**PROBLEM**
Line by line, output the entries below exactly as they appear.
^^^^^^^^^^^^^^^^
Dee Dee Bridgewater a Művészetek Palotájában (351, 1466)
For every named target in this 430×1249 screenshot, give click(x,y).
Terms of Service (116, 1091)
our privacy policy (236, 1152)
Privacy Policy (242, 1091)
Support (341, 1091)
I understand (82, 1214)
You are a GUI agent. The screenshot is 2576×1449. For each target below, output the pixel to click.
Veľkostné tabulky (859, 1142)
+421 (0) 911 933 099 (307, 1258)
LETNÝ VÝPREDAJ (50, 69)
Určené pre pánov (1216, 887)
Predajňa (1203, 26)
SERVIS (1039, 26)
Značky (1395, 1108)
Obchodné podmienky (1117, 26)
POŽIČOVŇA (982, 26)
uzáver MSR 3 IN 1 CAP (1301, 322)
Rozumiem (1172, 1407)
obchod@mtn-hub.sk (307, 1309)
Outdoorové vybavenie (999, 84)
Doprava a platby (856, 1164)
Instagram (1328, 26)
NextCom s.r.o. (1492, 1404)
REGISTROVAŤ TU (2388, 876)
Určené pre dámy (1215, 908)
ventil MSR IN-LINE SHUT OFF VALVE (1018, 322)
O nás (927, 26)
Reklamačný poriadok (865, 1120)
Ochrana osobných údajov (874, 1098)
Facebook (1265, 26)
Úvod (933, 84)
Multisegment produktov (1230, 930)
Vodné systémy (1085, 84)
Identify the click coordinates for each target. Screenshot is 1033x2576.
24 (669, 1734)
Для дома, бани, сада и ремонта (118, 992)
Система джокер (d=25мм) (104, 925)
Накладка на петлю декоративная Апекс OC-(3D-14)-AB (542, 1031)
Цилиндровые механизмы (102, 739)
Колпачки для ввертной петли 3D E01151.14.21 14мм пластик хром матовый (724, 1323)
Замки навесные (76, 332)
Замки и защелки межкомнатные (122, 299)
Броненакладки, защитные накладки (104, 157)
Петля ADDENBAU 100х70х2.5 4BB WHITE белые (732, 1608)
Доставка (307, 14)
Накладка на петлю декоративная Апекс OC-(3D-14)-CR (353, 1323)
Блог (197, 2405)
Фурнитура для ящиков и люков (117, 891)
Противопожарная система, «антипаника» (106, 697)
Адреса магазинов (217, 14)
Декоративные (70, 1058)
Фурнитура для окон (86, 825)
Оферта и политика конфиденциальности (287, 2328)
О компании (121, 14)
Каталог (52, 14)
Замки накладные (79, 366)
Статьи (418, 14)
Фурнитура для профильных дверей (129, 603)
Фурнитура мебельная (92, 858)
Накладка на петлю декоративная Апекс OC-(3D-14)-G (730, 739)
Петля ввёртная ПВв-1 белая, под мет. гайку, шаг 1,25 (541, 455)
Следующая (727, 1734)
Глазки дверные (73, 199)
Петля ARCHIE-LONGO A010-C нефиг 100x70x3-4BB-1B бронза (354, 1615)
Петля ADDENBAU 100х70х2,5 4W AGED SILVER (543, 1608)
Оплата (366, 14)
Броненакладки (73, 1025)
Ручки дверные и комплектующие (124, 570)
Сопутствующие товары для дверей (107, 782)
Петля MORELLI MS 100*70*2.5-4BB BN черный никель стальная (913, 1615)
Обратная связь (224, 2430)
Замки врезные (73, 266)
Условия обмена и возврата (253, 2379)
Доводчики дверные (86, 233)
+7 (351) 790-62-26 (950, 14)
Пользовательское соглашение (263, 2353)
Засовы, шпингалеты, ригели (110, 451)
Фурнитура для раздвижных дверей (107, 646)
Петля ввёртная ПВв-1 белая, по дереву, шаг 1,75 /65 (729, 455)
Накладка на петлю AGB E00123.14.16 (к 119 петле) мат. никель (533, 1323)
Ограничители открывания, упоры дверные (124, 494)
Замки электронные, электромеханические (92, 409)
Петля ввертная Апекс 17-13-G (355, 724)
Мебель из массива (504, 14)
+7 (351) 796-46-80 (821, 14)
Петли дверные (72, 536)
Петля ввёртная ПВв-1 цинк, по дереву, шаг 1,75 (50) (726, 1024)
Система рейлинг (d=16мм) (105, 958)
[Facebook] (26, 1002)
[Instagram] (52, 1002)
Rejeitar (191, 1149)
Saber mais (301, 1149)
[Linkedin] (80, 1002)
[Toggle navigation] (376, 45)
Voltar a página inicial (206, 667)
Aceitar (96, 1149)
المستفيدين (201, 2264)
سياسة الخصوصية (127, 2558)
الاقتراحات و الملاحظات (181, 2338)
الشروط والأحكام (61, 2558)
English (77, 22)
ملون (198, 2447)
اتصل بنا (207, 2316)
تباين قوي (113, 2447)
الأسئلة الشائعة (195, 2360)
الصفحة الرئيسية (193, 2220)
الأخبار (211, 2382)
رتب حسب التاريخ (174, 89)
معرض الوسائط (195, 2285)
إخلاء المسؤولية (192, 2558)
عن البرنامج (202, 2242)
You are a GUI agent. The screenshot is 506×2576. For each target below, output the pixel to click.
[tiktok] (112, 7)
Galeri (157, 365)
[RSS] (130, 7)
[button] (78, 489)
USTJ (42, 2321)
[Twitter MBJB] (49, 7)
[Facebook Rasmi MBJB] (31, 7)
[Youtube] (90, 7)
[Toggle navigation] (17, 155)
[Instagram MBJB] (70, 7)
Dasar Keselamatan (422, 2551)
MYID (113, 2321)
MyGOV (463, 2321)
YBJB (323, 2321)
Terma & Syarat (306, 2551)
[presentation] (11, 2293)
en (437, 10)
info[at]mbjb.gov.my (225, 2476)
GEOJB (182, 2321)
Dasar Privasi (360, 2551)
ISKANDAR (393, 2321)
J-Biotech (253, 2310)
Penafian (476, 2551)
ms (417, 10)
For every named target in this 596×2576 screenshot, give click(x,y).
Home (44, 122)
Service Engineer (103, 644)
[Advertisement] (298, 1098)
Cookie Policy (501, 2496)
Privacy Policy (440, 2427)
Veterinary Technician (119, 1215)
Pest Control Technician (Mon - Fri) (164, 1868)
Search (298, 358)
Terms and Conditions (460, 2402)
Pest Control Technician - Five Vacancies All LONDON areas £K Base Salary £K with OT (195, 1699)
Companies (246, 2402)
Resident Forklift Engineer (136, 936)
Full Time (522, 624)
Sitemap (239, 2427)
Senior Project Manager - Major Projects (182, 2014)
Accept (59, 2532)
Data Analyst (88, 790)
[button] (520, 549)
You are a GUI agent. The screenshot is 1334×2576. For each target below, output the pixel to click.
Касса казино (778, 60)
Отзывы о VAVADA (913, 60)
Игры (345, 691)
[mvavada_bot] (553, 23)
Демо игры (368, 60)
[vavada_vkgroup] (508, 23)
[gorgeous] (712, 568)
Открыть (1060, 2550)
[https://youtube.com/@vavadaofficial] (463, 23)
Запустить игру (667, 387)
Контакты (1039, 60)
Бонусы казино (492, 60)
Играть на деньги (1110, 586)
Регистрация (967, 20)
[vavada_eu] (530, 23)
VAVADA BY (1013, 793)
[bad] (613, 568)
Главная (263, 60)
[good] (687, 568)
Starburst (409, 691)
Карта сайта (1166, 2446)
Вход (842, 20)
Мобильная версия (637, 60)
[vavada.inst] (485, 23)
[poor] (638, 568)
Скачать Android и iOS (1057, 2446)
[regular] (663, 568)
^^^^^^^^^^^^^^^^
**TASK ANSWER**
Dee Dee Bridgewater a Művészetek Palotájában (351, 1466)
For every named target in this 430×1249 screenshot, give click(x,y).
Terms of Service (116, 1091)
our privacy policy (236, 1152)
Privacy Policy (242, 1091)
Support (341, 1091)
I understand (82, 1214)
You are a GUI agent. The screenshot is 2576×1449. For each target below, output the pixel to click.
Veľkostné tabulky (859, 1142)
+421 (0) 911 933 099 (307, 1258)
LETNÝ VÝPREDAJ (50, 69)
Určené pre pánov (1216, 887)
Predajňa (1203, 26)
SERVIS (1039, 26)
Značky (1395, 1108)
Obchodné podmienky (1117, 26)
POŽIČOVŇA (982, 26)
uzáver MSR 3 IN 1 CAP (1301, 322)
Rozumiem (1172, 1407)
obchod@mtn-hub.sk (307, 1309)
Outdoorové vybavenie (999, 84)
Doprava a platby (856, 1164)
Instagram (1328, 26)
NextCom s.r.o. (1492, 1404)
REGISTROVAŤ TU (2388, 876)
Určené pre dámy (1215, 908)
ventil MSR IN-LINE SHUT OFF VALVE (1018, 322)
O nás (927, 26)
Reklamačný poriadok (865, 1120)
Ochrana osobných údajov (874, 1098)
Facebook (1265, 26)
Úvod (933, 84)
Multisegment produktov (1230, 930)
Vodné systémy (1085, 84)
Identify the click coordinates for each target. Screenshot is 1033x2576.
24 (669, 1734)
Для дома, бани, сада и ремонта (118, 992)
Система джокер (d=25мм) (104, 925)
Накладка на петлю декоративная Апекс OC-(3D-14)-AB (542, 1031)
Цилиндровые механизмы (102, 739)
Колпачки для ввертной петли 3D E01151.14.21 14мм пластик хром матовый (724, 1323)
Замки навесные (76, 332)
Замки и защелки межкомнатные (122, 299)
Броненакладки, защитные накладки (104, 157)
Петля ADDENBAU 100х70х2.5 4BB WHITE белые (732, 1608)
Доставка (307, 14)
Накладка на петлю декоративная Апекс OC-(3D-14)-CR (353, 1323)
Блог (197, 2405)
Фурнитура для ящиков и люков (117, 891)
Противопожарная система, «антипаника» (106, 697)
Адреса магазинов (217, 14)
Декоративные (70, 1058)
Фурнитура для окон (86, 825)
Оферта и политика конфиденциальности (287, 2328)
О компании (121, 14)
Каталог (52, 14)
Замки накладные (79, 366)
Статьи (418, 14)
Фурнитура для профильных дверей (129, 603)
Фурнитура мебельная (92, 858)
Накладка на петлю декоративная Апекс OC-(3D-14)-G (730, 739)
Петля ввёртная ПВв-1 белая, под мет. гайку, шаг 1,25 (541, 455)
Следующая (727, 1734)
Глазки дверные (73, 199)
Петля ARCHIE-LONGO A010-C нефиг 100x70x3-4BB-1B бронза (354, 1615)
Петля ADDENBAU 100х70х2,5 4W AGED SILVER (543, 1608)
Оплата (366, 14)
Броненакладки (73, 1025)
Ручки дверные и комплектующие (124, 570)
Сопутствующие товары для дверей (107, 782)
Петля MORELLI MS 100*70*2.5-4BB BN черный никель стальная (913, 1615)
Обратная связь (224, 2430)
Замки врезные (73, 266)
Условия обмена и возврата (253, 2379)
Доводчики дверные (86, 233)
+7 (351) 790-62-26 (950, 14)
Пользовательское соглашение (263, 2353)
Засовы, шпингалеты, ригели (110, 451)
Фурнитура для раздвижных дверей (107, 646)
Петля ввёртная ПВв-1 белая, по дереву, шаг 1,75 /65 (729, 455)
Накладка на петлю AGB E00123.14.16 (к 119 петле) мат. никель (533, 1323)
Ограничители открывания, упоры дверные (124, 494)
Замки электронные, электромеханические (92, 409)
Петля ввертная Апекс 17-13-G (355, 724)
Мебель из массива (504, 14)
+7 (351) 796-46-80 (821, 14)
Петли дверные (72, 536)
Петля ввёртная ПВв-1 цинк, по дереву, шаг 1,75 (50) (726, 1024)
Система рейлинг (d=16мм) (105, 958)
[Facebook] (26, 1002)
[Instagram] (52, 1002)
Rejeitar (191, 1149)
Saber mais (301, 1149)
[Linkedin] (80, 1002)
[Toggle navigation] (376, 45)
Voltar a página inicial (206, 667)
Aceitar (96, 1149)
المستفيدين (201, 2264)
سياسة الخصوصية (127, 2558)
الاقتراحات و الملاحظات (181, 2338)
الشروط والأحكام (61, 2558)
English (77, 22)
ملون (198, 2447)
اتصل بنا (207, 2316)
تباين قوي (113, 2447)
الأسئلة الشائعة (195, 2360)
الصفحة الرئيسية (193, 2220)
الأخبار (211, 2382)
رتب حسب التاريخ (174, 89)
معرض الوسائط (195, 2285)
إخلاء المسؤولية (192, 2558)
عن البرنامج (202, 2242)
You are a GUI agent. The screenshot is 506×2576. For each target below, output the pixel to click.
[tiktok] (112, 7)
Galeri (157, 365)
[RSS] (130, 7)
[button] (78, 489)
USTJ (42, 2321)
[Twitter MBJB] (49, 7)
[Facebook Rasmi MBJB] (31, 7)
[Youtube] (90, 7)
[Toggle navigation] (17, 155)
[Instagram MBJB] (70, 7)
Dasar Keselamatan (422, 2551)
MYID (113, 2321)
MyGOV (463, 2321)
YBJB (323, 2321)
Terma & Syarat (306, 2551)
[presentation] (11, 2293)
en (437, 10)
info[at]mbjb.gov.my (225, 2476)
GEOJB (182, 2321)
Dasar Privasi (360, 2551)
ISKANDAR (393, 2321)
J-Biotech (253, 2310)
Penafian (476, 2551)
ms (417, 10)
For every named target in this 596×2576 screenshot, give click(x,y).
Home (44, 122)
Service Engineer (103, 644)
[Advertisement] (298, 1098)
Cookie Policy (501, 2496)
Privacy Policy (440, 2427)
Veterinary Technician (119, 1215)
Pest Control Technician (Mon - Fri) (164, 1868)
Search (298, 358)
Terms and Conditions (460, 2402)
Pest Control Technician - Five Vacancies All LONDON areas £K Base Salary £K with OT (195, 1699)
Companies (246, 2402)
Resident Forklift Engineer (136, 936)
Full Time (522, 624)
Sitemap (239, 2427)
Senior Project Manager - Major Projects (182, 2014)
Accept (59, 2532)
Data Analyst (88, 790)
[button] (520, 549)
You are a GUI agent. The screenshot is 1334×2576. For each target below, output the pixel to click.
Касса казино (778, 60)
Отзывы о VAVADA (913, 60)
Игры (345, 691)
[mvavada_bot] (553, 23)
Демо игры (368, 60)
[vavada_vkgroup] (508, 23)
[gorgeous] (712, 568)
Открыть (1060, 2550)
[https://youtube.com/@vavadaofficial] (463, 23)
Запустить игру (667, 387)
Контакты (1039, 60)
Бонусы казино (492, 60)
Играть на деньги (1110, 586)
Регистрация (967, 20)
[vavada_eu] (530, 23)
VAVADA BY (1013, 793)
[bad] (613, 568)
Главная (263, 60)
[good] (687, 568)
Starburst (409, 691)
Карта сайта (1166, 2446)
Вход (842, 20)
Мобильная версия (637, 60)
[vavada.inst] (485, 23)
[poor] (638, 568)
Скачать Android и iOS (1057, 2446)
[regular] (663, 568)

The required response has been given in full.